No tenía más de ocho años de edad. Todos los días de vacaciones escolares, los fines de semana o los festivos —vivíamos en el municipio de Tuluá, Valle del Cauca, lugar donde nacieron mi madre, Valentina, y mis tíos, entre ellos, Ema, mi segunda mamá, quien afortunadamente aún reside en Palmira; mi padre Vicente era andino, de Bogotá— me levantaba pensando en el trapiche para ir a ver como el olor de la caña se transformaba en dulce. Eran los años sesenta. Mi casa quedaba casi adentro de un cañaveral. Todos sus aromas eran parte de lo que diariamente respiraba.

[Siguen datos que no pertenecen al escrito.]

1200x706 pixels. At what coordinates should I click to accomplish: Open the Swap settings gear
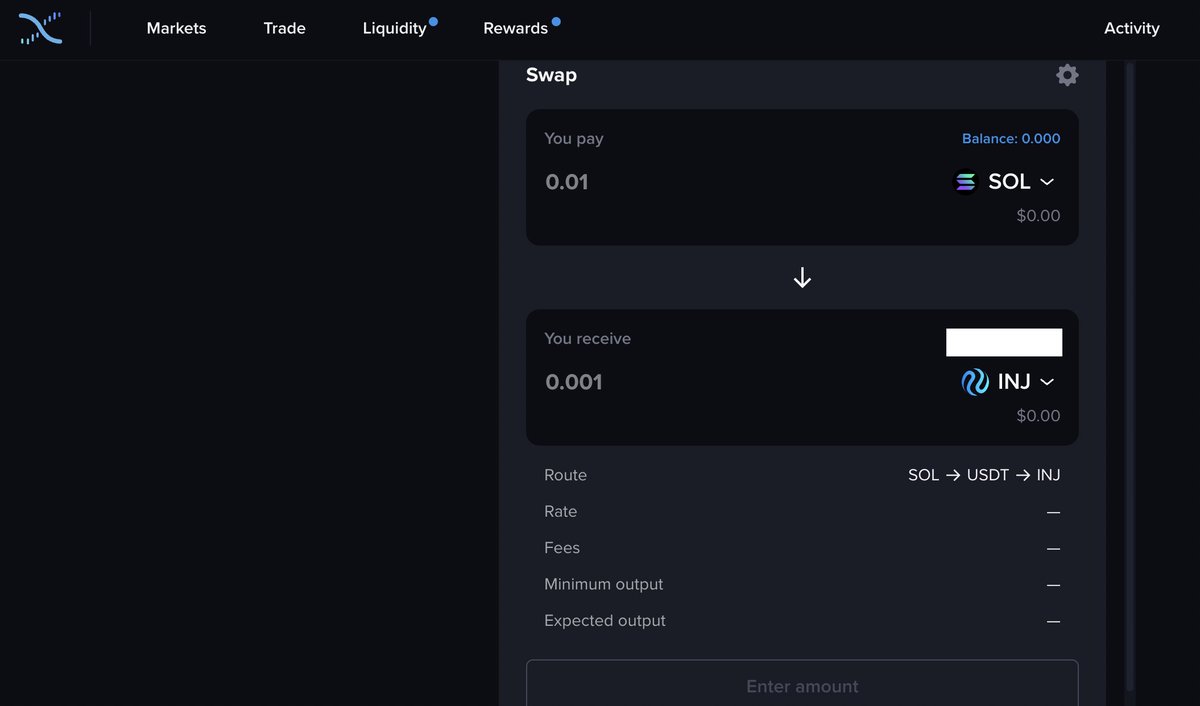1066,74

El olor fresco de la caña de azúcar era llevado por las suaves brisas que corren por esa llanura de la región del Pacífico. Aromatizaba hasta mi ropa, guardada en el chifonier color mate claro que estaba ubicado a un costado de mi alcoba. Mi casa y el vecindario eran bañados por el aroma de la caña. Con él dormía, me empalagaba de felicidad y me incitaba a esperar el día siguiente para salir raudo, después del desayuno, hacia el trapiche, situado cerca al comisariato familiar, para participar en la molienda. Participar es un decir, quizás mejor a saborear el jugo de la vida, como le decimos al guarapo.

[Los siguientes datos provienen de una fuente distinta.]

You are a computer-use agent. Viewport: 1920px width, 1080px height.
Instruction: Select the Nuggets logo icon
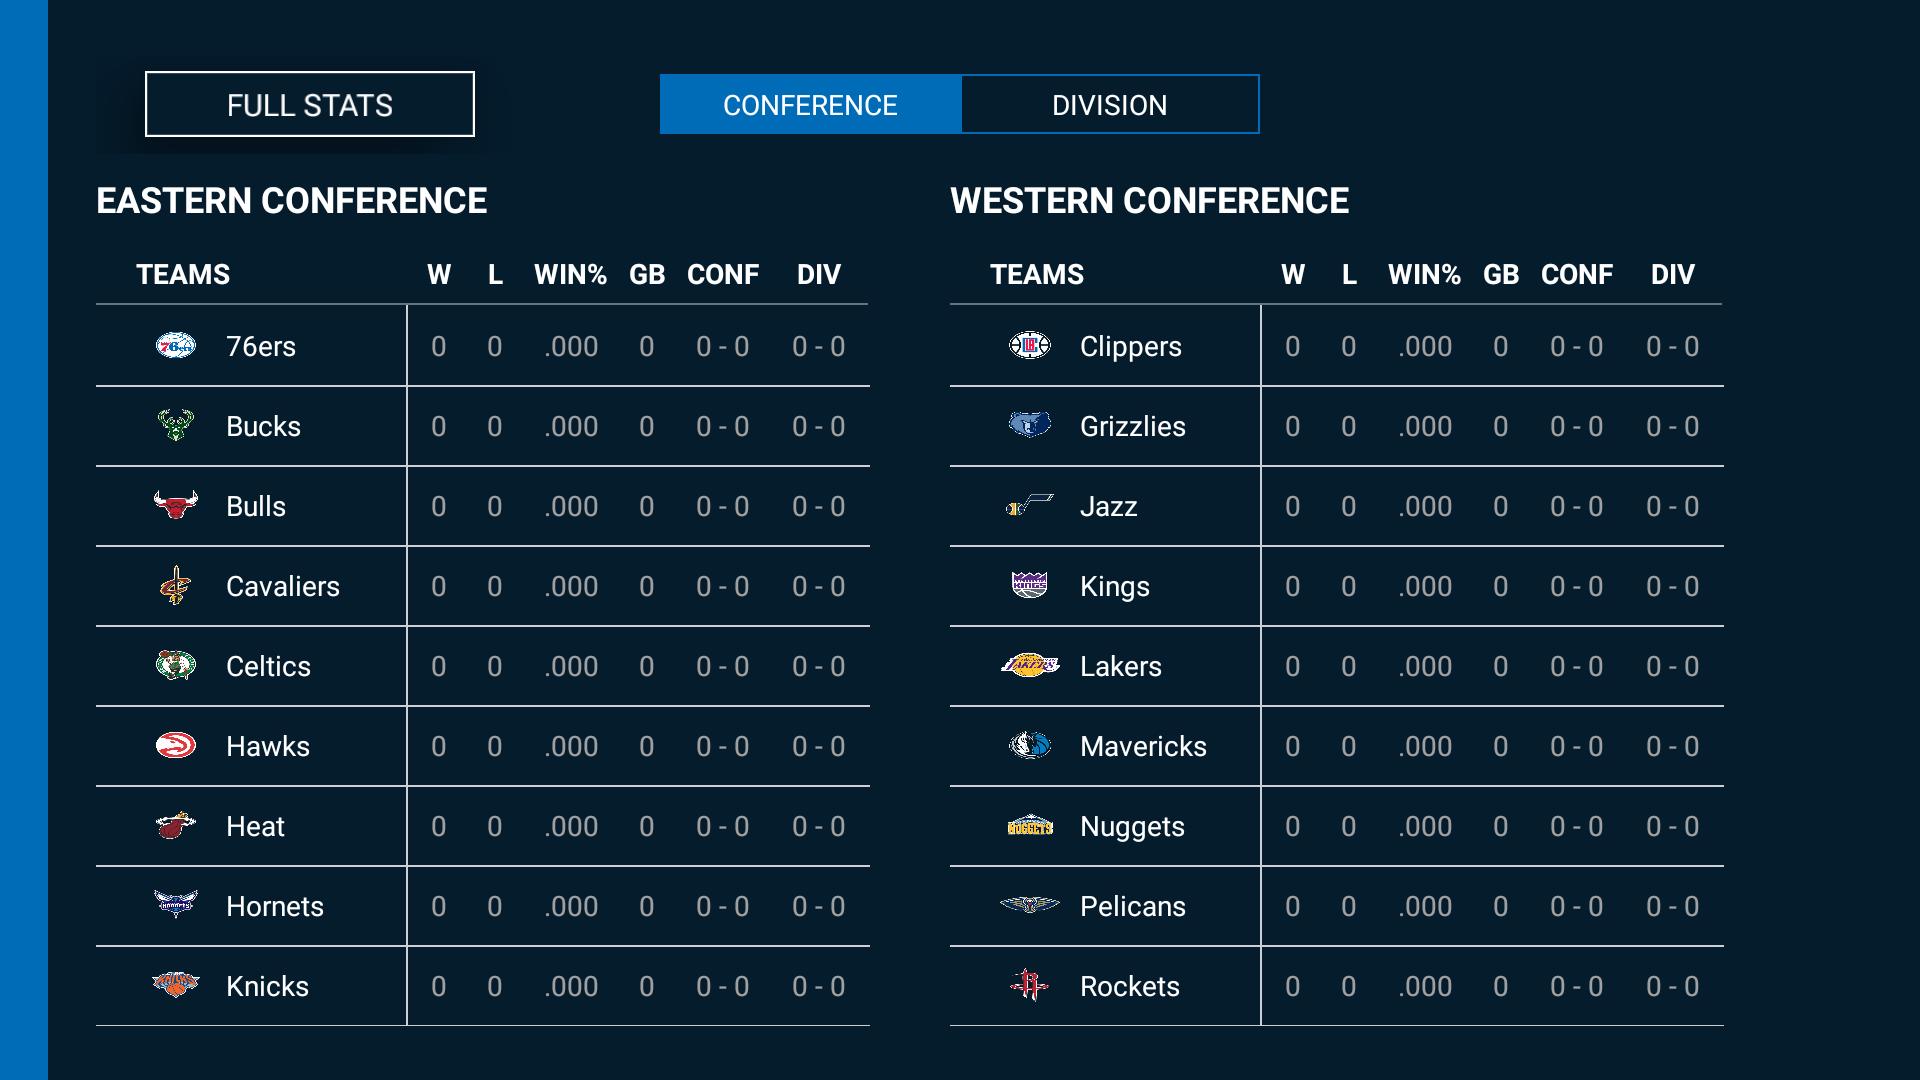[1030, 826]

De la caña de azúcar nace el jugo de la vida, la melcocha, la panela y, sobre todo, cuando se es niño pensaba en la maceta de dulce, ésa que se hace con un palo de maguey seco. A éste le prenden chuzos de madera que tienen azúcar preparada en diversas formas, como flores, animalitos, personajes, héroes, cintas de colores y papelillos que le cuelgan y que termina con una hélice de papel. La recibía como regalo de mi padrino el 29 de junio, fecha en que se celebra el día del ahijado.

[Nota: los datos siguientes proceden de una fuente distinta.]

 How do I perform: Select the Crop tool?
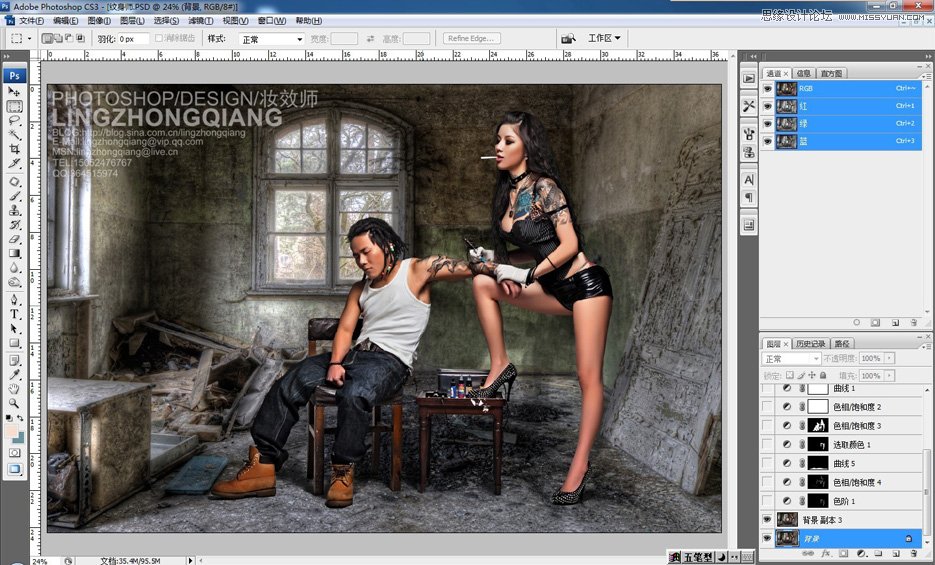pos(15,149)
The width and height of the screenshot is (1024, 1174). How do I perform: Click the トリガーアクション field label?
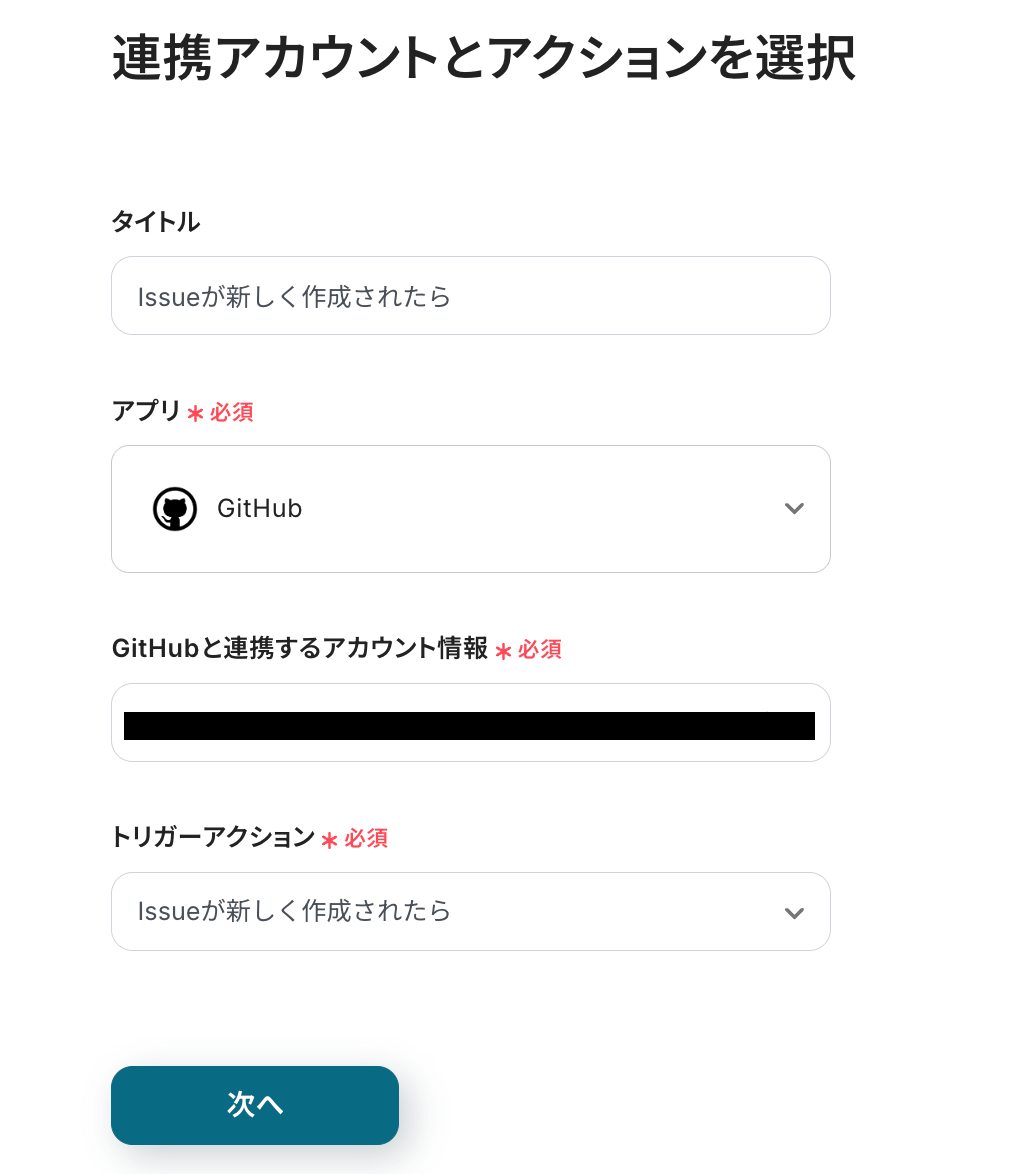[x=213, y=837]
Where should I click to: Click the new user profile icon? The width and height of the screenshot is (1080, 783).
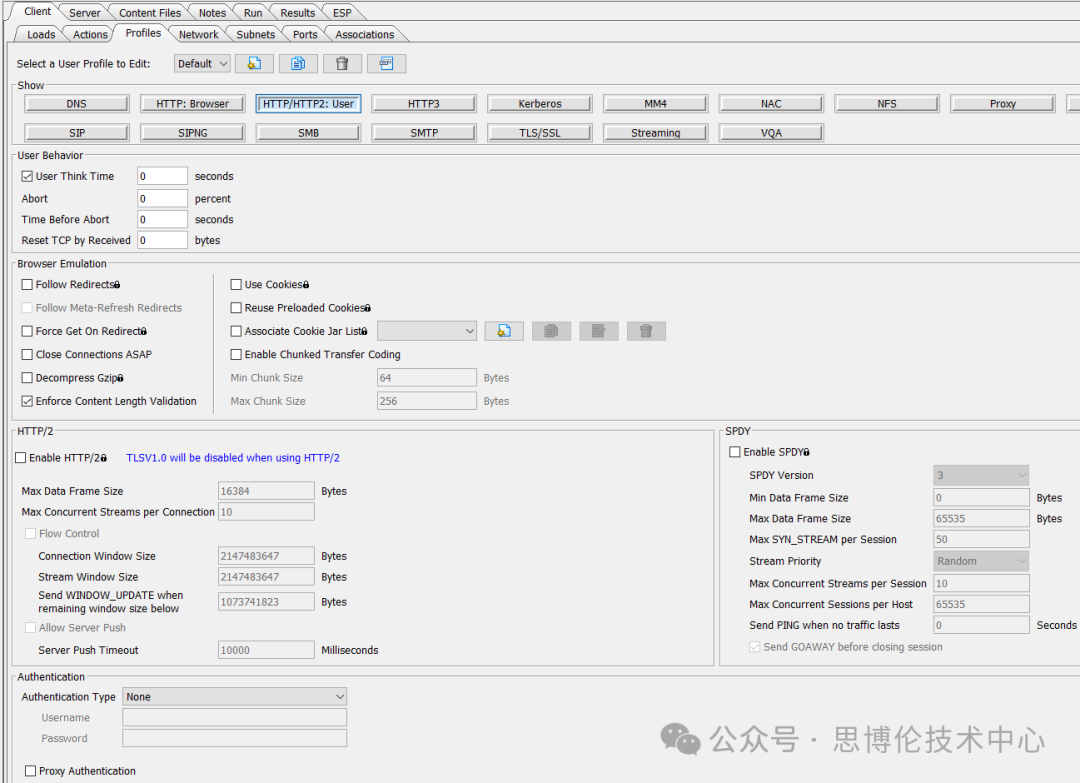(x=254, y=64)
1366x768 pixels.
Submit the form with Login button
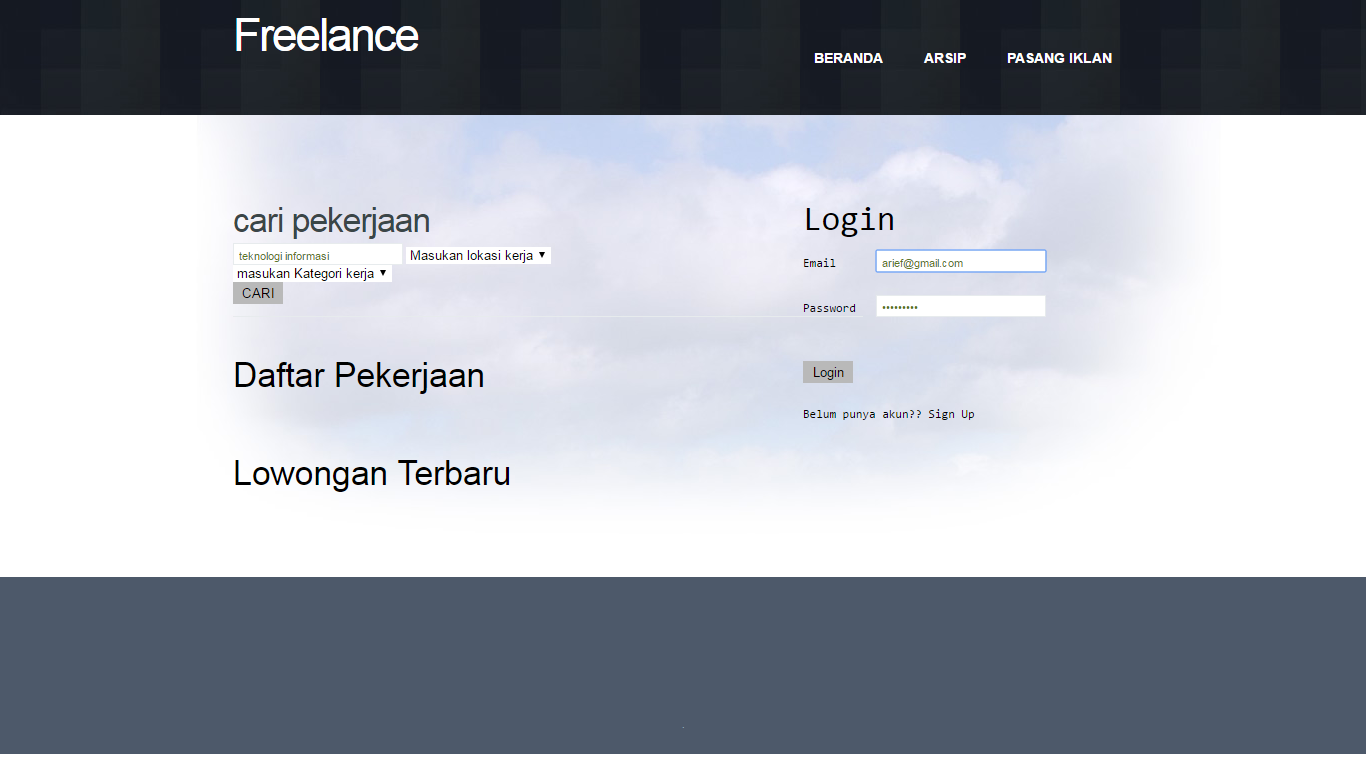[x=827, y=373]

Yo, con mis zapatos marca Grulla, jeans azul, camisa a cuadros de manga larga y unos largos guantes que parecían suspendidos en mis brazos por la talla tan desproporcionada para que un menor de edad los utilizara (servían para que no me picara la pelusa de la caña cuando la cortaba, pues me gustaba degustarla fresca, madura y jugosa). Luego enredaba en un delgado y fino palo la melcocha que escurría cuando, aún caliente, se fabricaba la panela. Entretanto, los trabajadores se deleitaban viéndome oler y saborear el dulce de la caña, al compás de los sones del mambo, la bomba y la plena. La música ayudaba a la caña a ser más feliz y a producir mejor su cosecha. Ella bailaba contenta para llevar su olor a todo el plan.


Feliz de tener cómo disfrutar del olor de la caña de azúcar y sus productos, entonaba esa vieja canción: “Melao de caña, rica tu dulzura, pero lo que más me gusta es el azúcar…” de mi Valle del Cauca. El olor de la caña de azúcar es el aroma de mi tierra.